仮想通貨、健全化遠く 資金洗浄など対策不十分

 金融庁が仮想通貨交換業大手のビットフライヤー(東京・港)など6社に業務改善命令を出した。いずれも登録業者として「お墨付き」を得ていたにもかかわらず、反社会的勢力による取引を許すなどずさんな運営をしていた。各社が顧客獲得を優先して体制整備を怠ったためだが、登録業者への処分は金融庁による監督にも課題を突きつけた。

 金融庁は登録申請中の「みなし業者」と並行して、顧客資産の保護体制などの審査を通過した「登録業者」にも立ち入り検査をしてきた。検査の結果、マネーロンダリング(資金洗浄)などの犯罪対策が不十分で、内部管理体制に重大な問題が相次いで見つかった。

 金融庁によるとビットフライヤーでは、本人確認で登録した所在地が「私書箱」になっていたり、登録審査時に事実と異なる説明をしたりしていたという。
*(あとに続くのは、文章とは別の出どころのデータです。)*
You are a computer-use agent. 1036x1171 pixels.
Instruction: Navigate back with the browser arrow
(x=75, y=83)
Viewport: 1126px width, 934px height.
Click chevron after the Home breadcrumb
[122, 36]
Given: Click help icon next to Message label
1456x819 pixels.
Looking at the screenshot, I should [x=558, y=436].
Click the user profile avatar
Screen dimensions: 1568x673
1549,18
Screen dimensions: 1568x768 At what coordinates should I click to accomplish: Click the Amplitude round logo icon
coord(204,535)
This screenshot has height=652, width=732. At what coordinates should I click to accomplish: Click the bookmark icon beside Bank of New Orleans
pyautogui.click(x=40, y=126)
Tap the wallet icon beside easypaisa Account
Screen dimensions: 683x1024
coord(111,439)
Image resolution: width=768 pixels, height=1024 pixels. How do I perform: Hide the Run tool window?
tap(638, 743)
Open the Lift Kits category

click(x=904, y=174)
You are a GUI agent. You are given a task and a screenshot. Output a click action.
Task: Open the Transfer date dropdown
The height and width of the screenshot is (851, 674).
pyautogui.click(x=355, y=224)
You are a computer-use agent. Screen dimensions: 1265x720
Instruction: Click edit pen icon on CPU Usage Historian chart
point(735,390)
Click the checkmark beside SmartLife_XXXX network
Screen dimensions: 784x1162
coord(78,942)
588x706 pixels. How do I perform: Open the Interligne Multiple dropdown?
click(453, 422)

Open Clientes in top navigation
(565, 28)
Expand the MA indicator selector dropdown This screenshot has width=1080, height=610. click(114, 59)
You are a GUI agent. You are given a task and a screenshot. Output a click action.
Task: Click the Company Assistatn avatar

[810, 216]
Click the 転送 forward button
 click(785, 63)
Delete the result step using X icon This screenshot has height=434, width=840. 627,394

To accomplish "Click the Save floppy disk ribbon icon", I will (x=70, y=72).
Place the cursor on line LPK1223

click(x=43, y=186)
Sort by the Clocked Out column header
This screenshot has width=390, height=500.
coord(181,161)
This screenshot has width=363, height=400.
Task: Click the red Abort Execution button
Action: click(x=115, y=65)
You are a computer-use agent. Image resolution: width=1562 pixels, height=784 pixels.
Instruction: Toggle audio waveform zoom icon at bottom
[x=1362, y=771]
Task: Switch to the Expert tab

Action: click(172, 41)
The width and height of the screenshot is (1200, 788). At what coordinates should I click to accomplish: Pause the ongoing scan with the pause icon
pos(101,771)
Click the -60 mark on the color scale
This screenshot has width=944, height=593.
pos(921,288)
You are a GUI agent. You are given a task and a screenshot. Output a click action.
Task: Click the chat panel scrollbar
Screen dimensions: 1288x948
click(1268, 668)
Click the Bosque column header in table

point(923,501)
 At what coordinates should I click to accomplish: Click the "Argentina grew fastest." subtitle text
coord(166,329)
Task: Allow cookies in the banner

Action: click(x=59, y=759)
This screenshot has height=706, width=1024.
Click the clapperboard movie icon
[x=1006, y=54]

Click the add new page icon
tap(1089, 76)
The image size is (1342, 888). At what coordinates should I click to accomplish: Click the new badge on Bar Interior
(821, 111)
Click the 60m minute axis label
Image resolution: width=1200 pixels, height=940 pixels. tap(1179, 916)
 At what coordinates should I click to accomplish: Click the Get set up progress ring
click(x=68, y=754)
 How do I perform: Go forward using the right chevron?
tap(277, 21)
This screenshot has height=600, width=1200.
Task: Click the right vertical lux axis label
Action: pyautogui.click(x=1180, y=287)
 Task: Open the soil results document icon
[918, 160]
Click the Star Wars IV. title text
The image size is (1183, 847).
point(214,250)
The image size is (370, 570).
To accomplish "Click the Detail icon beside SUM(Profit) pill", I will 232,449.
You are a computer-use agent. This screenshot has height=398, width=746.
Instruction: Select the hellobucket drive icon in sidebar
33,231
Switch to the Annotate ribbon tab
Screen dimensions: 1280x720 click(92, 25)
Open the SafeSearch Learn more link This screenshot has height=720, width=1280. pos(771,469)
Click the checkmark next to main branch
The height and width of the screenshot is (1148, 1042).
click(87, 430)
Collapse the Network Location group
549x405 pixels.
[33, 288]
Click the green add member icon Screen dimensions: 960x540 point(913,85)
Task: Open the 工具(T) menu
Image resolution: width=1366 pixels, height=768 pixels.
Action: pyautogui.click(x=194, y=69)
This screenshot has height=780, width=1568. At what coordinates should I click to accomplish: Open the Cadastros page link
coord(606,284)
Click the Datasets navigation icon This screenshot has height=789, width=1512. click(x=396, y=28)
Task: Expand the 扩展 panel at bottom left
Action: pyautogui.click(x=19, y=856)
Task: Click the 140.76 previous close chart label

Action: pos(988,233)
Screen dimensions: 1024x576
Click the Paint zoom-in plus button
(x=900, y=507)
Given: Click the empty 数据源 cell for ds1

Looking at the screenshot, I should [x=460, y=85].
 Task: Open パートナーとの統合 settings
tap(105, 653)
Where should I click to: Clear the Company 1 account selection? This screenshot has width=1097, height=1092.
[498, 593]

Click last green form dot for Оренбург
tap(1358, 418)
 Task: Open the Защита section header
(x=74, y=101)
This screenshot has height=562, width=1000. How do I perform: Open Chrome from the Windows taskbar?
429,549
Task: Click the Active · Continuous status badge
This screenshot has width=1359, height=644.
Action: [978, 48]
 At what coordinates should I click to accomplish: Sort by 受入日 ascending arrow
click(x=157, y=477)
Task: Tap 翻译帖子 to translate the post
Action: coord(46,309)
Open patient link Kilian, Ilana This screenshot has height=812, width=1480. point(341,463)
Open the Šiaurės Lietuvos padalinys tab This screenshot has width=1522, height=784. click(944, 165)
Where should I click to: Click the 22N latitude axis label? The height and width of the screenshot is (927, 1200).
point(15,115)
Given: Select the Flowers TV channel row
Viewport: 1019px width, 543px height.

反社会的勢力による取引を許していたほか、そもそも反社会的勢力かどうかを確認するリストすら持っていない業者もあった。

 こうした事態の背景にあるのが、仮想通貨取引の急激な広がりだ。日本仮想通貨交換業協会によると、2017年度の仮想通貨取引量は約69兆円と、1年間で20倍に急増。顧客数はのべ360万人に上っている。

 交換業者は業容の拡大に伴い、コールセンターの設置や本人確認による資金洗浄対策の強化が必要だった。しかし、「登録後に十分な内部管理体制を構築できていなかった」(金融庁幹部)。他社との競争で顧客獲得を優先するあまり、従業員の確保やシステム投資が後手に回った。

 金融庁がお墨付きを与えた登録業者ですらルールを守れていないのは深刻な問題だ。大手業者は仮想通貨の健全な取引環境の整備に向けて、業界をけん引する立場にある。仮想通貨の専門技術者は不足しているが、内部管理体制は人員を増やせばある程度、対応できる課題だ。

 仮想通貨は少額決済や国際送金の手段としての発展が期待されている。しかし、現状では仮想通貨を「お金」として決済に使う動きは限られ、自己実現的な値上がり期待ばかり高まっている。業者のずさんな管理体制のもとで犯罪などに悪用されれば「次世代の通貨」の芽を潰しかねない。

 それだけに業者の経営責任は重い。仮想通貨に詳しい麗沢大学の中島真志教授は「顧客から資産を預かっているのに『金融業』としての自覚が足りない」と指摘する。

 急拡大する市場に悩みを抱えるのは金融庁も同じだ。「仮想通貨の環境変化にあわせて、機動的に検査・監督に対応していく必要がある。我々にも改善余地はある」。ある金融庁幹部はこう漏らす。

 1月に多額の不正流出事件が起きたコインチェック(東京・渋谷)を含めたみなし業者はすでに、全15社が行政処分を受けたり、撤退を決めたりした。金融庁は海外の無登録業者には警告を出している。ただ、登録業者まで軒並み行政処分に至った現状は、健全な市場育成に責任を負う金融庁にも課題を残す。

 仮想通貨は今後も成長が期待でき、交換業への新規参入を希望する事業者は多い。今回の行政処分を踏まえると、新規参入の事業者もいったん、登録業者として管理体制を認められても、市場の伸びに合わせて管理体制を充実しなければ、市場からの退出を迫られる。

 仮想通貨を法律で規定した改正資金決済法の施行から1年あまり。伸びる市場の理想と現実のズレは、事業者と金融庁の双方が抱える問題を浮かび上がらせた。